PORT ST. LUCIE, Fla. -- As most of the organization's brass gathered behind him, Matt Harvey climbed atop a mound on Sunday, surrounded by teammates, to throw his first official bullpen session of spring. In zipped a fastball as cameras beeped and clicked. In came a slider. In came a fastball, and so on and so forth.
Then off walked a satisfied Harvey. Though the former All-Star began throwing bullpens shortly before the start of camp, this was his first session since organized workouts began.
"The elbow feels great," he said. "Picking up the ball, it's like I never left. I honestly forget that something happened."

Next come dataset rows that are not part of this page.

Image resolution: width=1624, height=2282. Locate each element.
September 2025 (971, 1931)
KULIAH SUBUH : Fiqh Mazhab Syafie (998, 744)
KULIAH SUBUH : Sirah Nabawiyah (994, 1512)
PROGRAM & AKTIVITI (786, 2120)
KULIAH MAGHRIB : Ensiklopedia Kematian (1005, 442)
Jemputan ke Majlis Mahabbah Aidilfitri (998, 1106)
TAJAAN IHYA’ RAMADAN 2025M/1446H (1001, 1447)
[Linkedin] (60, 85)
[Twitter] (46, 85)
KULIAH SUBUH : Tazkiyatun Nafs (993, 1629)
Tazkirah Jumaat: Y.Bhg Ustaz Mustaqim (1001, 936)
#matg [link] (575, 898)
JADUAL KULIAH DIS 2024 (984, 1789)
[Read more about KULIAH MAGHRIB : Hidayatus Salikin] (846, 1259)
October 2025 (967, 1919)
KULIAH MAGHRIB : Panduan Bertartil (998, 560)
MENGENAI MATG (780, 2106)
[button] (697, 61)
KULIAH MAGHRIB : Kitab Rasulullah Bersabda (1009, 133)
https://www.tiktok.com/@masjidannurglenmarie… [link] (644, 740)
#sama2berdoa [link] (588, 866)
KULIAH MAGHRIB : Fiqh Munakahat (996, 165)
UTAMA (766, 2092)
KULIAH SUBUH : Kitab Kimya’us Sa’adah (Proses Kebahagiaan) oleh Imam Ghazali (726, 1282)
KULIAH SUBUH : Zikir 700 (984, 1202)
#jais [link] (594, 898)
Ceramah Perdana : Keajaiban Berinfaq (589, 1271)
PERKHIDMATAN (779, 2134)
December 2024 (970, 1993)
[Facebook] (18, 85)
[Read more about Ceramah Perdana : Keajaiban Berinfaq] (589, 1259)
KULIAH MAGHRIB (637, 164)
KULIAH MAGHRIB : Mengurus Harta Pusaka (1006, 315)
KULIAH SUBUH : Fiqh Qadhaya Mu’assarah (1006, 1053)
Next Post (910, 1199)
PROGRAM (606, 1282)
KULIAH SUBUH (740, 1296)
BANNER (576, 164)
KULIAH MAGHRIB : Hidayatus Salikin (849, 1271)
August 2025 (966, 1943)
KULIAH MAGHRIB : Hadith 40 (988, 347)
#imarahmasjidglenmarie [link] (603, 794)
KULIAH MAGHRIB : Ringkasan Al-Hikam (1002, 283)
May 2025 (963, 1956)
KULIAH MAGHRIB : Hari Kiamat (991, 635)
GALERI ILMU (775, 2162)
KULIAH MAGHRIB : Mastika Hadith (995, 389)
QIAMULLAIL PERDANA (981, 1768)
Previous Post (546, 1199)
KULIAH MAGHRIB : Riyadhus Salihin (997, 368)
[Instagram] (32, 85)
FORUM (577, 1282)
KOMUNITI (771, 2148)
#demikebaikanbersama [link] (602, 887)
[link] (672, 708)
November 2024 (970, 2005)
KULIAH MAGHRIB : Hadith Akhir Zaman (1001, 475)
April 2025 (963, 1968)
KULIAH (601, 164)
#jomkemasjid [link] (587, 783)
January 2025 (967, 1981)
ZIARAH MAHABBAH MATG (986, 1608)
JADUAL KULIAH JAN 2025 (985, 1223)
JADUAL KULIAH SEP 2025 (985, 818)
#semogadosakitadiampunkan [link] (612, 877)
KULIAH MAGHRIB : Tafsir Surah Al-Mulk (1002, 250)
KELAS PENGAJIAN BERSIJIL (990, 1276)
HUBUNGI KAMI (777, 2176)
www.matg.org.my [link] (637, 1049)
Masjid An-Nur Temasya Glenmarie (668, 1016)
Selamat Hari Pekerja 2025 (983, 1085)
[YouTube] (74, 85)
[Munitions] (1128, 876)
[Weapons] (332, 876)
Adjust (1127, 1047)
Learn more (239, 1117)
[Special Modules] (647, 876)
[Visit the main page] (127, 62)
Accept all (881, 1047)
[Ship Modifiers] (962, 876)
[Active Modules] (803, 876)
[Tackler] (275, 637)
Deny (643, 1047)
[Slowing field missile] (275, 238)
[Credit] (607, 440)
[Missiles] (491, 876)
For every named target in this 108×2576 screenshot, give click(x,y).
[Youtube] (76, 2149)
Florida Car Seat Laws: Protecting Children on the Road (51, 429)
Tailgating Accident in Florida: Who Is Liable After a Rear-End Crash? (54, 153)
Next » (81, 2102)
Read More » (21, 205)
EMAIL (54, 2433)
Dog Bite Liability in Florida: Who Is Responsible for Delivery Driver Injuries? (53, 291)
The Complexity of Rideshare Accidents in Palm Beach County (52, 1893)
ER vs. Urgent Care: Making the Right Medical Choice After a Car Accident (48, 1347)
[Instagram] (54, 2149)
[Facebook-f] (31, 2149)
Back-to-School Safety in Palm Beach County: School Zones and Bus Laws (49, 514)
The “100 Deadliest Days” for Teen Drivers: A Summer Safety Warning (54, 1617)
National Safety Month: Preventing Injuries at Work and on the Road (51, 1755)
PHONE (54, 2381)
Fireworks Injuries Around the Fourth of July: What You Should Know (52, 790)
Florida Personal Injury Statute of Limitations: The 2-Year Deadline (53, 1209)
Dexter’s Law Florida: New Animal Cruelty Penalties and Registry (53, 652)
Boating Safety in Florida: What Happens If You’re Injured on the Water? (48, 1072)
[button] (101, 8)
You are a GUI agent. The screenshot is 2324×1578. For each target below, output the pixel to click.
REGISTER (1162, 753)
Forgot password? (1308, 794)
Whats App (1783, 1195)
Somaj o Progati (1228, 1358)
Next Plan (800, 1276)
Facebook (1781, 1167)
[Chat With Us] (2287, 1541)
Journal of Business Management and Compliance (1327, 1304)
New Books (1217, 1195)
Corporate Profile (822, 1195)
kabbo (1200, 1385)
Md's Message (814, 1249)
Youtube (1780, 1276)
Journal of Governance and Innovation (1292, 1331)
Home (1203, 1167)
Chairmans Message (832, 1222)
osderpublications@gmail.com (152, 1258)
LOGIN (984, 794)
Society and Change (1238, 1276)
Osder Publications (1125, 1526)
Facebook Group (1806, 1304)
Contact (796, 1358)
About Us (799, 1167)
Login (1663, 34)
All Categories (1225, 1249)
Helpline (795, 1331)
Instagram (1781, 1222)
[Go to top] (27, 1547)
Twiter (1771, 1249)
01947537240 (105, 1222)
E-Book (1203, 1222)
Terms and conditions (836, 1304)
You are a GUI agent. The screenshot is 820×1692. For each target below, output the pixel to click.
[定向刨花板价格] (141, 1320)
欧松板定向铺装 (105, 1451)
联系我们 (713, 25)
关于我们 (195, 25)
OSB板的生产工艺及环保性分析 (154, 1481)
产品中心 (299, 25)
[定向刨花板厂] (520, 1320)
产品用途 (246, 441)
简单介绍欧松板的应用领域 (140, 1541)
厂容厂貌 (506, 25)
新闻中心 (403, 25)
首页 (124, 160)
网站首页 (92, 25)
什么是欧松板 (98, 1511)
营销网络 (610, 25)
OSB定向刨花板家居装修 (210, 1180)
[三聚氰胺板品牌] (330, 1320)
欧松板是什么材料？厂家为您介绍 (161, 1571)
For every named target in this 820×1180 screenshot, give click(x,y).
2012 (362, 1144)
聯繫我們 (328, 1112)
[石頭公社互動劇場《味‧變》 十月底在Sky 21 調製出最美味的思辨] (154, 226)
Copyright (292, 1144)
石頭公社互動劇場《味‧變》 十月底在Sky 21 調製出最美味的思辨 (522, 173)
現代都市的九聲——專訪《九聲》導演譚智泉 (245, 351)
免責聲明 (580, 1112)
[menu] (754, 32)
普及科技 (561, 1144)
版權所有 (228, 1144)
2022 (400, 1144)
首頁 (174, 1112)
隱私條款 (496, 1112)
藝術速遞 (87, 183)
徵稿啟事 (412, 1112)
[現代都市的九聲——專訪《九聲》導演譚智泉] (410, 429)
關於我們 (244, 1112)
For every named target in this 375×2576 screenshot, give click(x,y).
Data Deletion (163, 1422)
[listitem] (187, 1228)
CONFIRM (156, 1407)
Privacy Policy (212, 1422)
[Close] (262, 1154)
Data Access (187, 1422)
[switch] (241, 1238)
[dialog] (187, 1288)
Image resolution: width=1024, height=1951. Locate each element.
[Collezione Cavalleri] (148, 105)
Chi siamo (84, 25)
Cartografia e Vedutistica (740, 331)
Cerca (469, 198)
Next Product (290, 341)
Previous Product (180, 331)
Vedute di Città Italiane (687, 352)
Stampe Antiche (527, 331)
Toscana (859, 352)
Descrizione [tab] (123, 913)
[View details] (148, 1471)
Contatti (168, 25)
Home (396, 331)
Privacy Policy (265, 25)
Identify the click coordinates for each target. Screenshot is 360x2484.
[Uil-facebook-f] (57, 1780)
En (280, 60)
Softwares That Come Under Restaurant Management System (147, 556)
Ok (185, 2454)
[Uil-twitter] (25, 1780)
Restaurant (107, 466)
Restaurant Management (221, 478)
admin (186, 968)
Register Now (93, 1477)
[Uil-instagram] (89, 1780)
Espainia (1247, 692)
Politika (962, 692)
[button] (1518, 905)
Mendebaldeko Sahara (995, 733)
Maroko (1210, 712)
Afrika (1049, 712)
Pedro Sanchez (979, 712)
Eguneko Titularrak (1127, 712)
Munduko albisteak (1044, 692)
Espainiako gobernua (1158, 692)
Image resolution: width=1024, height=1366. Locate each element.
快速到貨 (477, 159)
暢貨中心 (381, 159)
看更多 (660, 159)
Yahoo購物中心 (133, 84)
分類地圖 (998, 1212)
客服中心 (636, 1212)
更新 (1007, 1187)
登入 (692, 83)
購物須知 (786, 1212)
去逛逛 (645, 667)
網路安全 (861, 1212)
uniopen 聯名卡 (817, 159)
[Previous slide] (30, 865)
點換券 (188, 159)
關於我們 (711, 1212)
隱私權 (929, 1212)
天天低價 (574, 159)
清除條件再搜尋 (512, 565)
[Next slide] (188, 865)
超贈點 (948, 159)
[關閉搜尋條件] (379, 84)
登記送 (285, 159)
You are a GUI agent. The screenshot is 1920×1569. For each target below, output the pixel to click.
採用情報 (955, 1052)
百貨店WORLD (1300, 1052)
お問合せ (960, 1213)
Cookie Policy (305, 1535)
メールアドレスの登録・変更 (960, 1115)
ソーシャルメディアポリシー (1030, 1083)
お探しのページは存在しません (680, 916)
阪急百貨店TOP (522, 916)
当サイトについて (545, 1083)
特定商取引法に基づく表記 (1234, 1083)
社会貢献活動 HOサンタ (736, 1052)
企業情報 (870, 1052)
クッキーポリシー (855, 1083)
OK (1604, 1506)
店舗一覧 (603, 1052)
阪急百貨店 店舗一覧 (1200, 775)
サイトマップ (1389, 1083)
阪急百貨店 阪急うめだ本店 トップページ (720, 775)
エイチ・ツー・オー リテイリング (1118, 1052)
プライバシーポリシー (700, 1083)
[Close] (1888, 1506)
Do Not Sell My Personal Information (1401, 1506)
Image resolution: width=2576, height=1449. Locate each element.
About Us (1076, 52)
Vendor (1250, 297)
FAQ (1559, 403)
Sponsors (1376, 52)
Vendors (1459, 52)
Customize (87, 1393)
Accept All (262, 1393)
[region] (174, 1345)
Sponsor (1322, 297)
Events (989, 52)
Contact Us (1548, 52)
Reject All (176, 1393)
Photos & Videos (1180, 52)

Tommy John surgery did happen, of course, and 16 months later the Mets haven't forgotten. As general manager Sandy Alderson noted last week, the Mets will be somewhat careful with Harvey over the seven weeks of Spring Training. He may lag a few days behind other pitchers when it comes to throwing live batting practice, though that could still occur as soon as this week. He may not start one of the very first games of the regular season, even if manager Terry Collins expects him to pitch in one of the first five.
Yet for all intents and purposes, Harvey is now a regular pitcher on a regular program. Sunday's session was the latest evidence of that.
"It's just great to see him back out there," Collins said. "When you have your No. 1 guy, to get him back on the mound after you haven't had him for a year, it means a lot. When we talked at the end of the year about what our expectations are for this year, a lot of it was based on the fact that he's back.
"It doesn't look like he missed much of a beat. Watching the command of his fastball, he was working both sides of the plate like he's hardly missed anything. Great mechanics. So it's going to be exciting to see Matt when he starts to compete, because that's what makes him special. For me, that's what separates Matt from other guys with great stuff, is that competitive nature that he has."